"HE THAT COMPLIES AGAINST HIS WILL IS OF HIS OWN OPINION STILL"
BUTLER, Samuel. Hudibras, a Poem… with Historical, Biographical, and Explanatory Notes… to Which Are Prefixed, a Life of the Author, and a Preliminary Discourse on the Civil War. A New Edition, Embellished with Twelve Engravings. London: Ackerman, et al., 1822. Two volumes. Octavo, contemporary three-quarter brown morocco gilt, raised bands, marbled endpapers and edges. $750.
Later edition of this bitingly humorous 17th-century poem dealing with scholastic pedantry, Aristotelian logic, theological controversy, witchcraft, alchemy, astrology and war, with 12 striking hand-colored aquatints by John Heaviside Clark.

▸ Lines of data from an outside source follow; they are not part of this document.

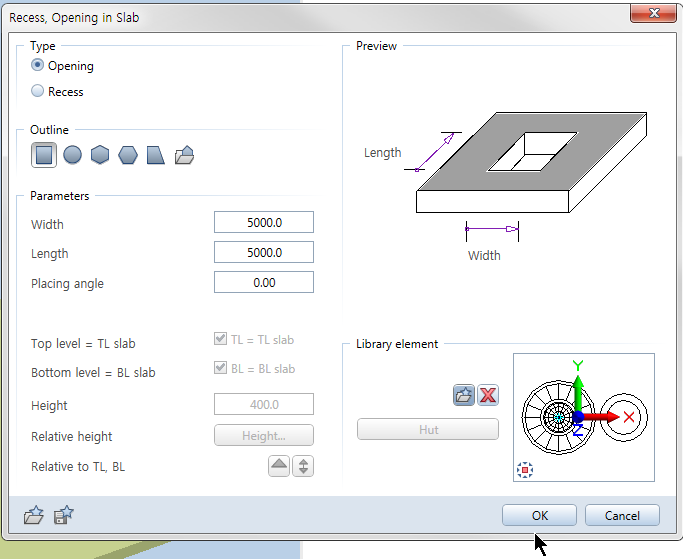This screenshot has width=683, height=559.
Task: Select the rectangular outline shape
Action: tap(44, 155)
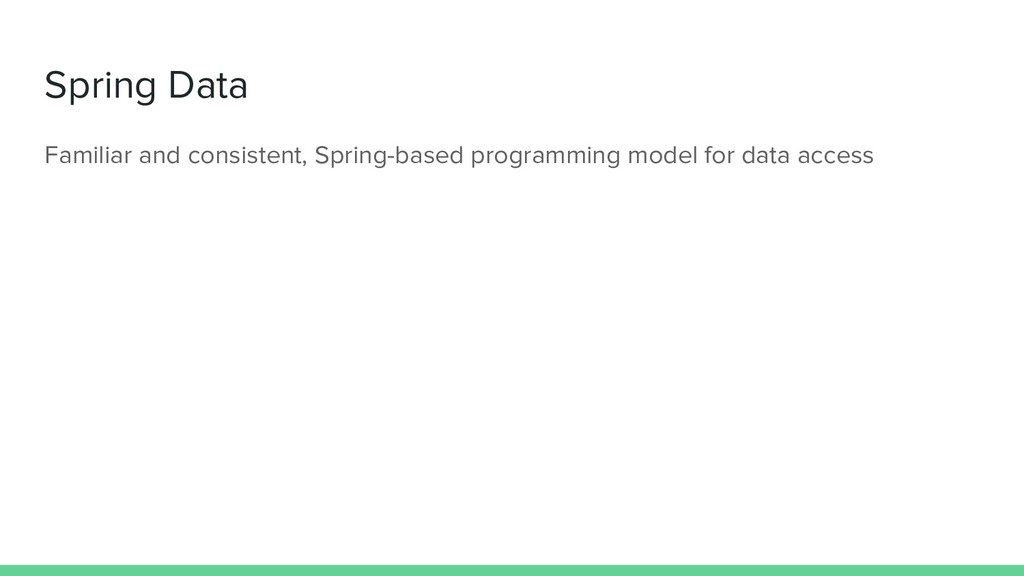The image size is (1024, 576).
Task: Click the word "for" in the subtitle
Action: point(719,155)
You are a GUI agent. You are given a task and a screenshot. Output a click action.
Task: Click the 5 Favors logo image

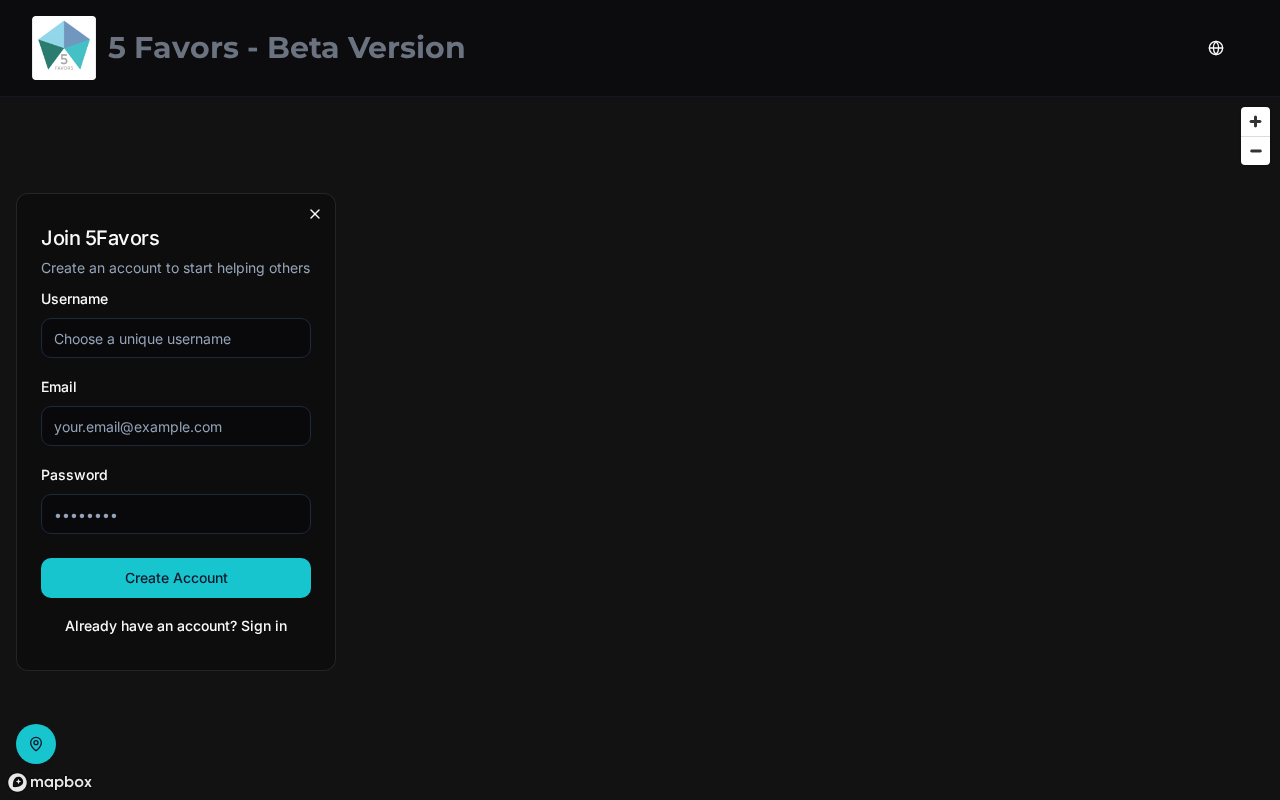tap(64, 48)
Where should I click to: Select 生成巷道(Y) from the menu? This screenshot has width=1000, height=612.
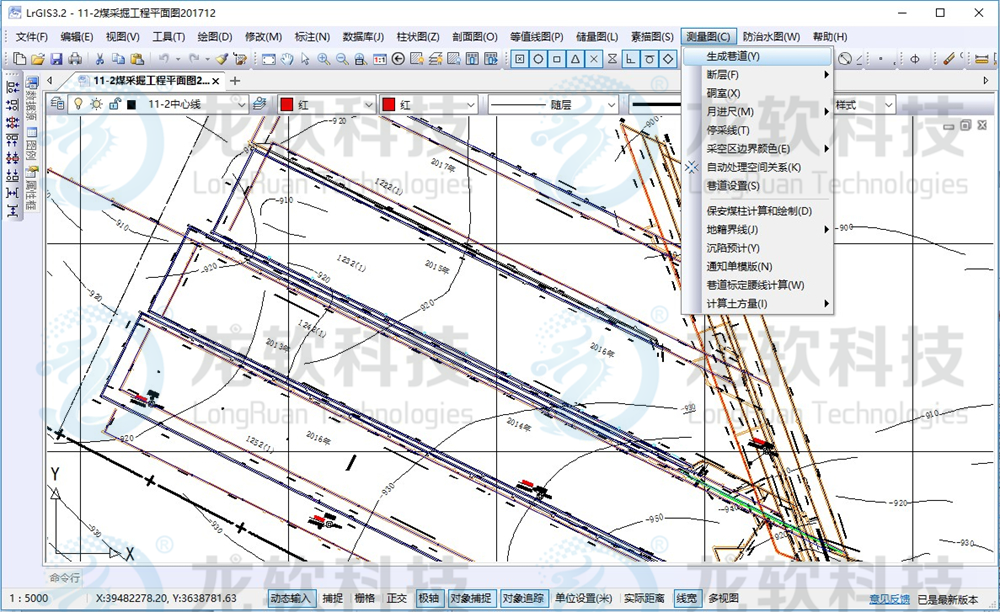733,56
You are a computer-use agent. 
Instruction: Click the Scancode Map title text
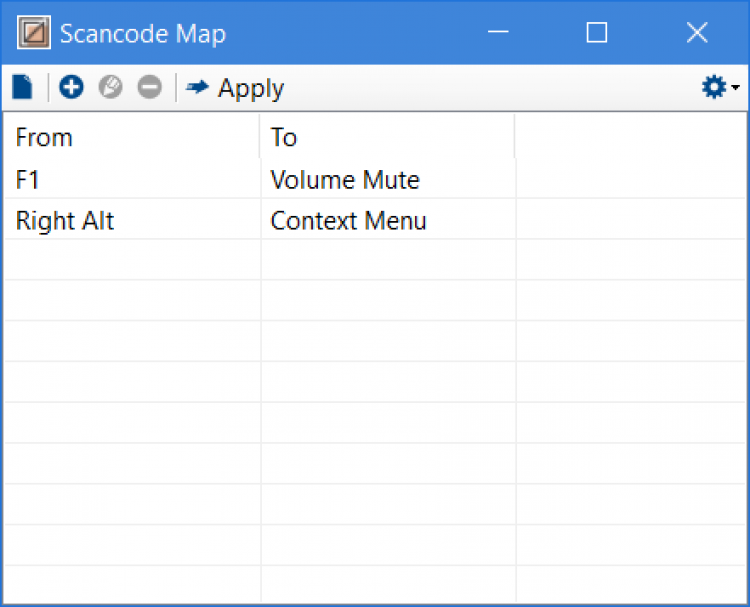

Butler's satiric poem on the English Civil War was written in Chaucerian couplets and originally published in three parts between 1663 and 1678. "The poem is of considerable length, extending to more than 10,000 verses, yet Hazlitt hardly exaggerates when he says that 'half the lines are got by heart'; indeed a diligent student of later English literature has read great part of Hudibras though he may never have opened its pages" (Britannica). Voltaire, who translated a condensed version of the poem into French, noted that "there is one English Poem, the title whereof is Hudibras; it is Don Quixote; it is our Satyre Menippee blended together: I never met with so much wit in one single book as this." The illustrator of this edition, Scottish landscape painter and author of A Practical Essay on the Art of Coloring and Painting Landscapes (1807), John Heaviside Clark (nicknamed "Waterloo Clark" for the sketches he made on the field of battle) also produced illustrations for Thomas M'Lean's edition of Hudibras (1819). This Ackerman edition with Clark plates includes the critical notes of Zachary Grey, commended as "a performance replete with curious, interesting, and accurate historical and bibliographical intelligence" (Allibone). Tooley 142. Prideaux, 14. Booklabel of renowned bibliophile Abel E. Berland.
A fine copy, with only light offsetting of plates to text.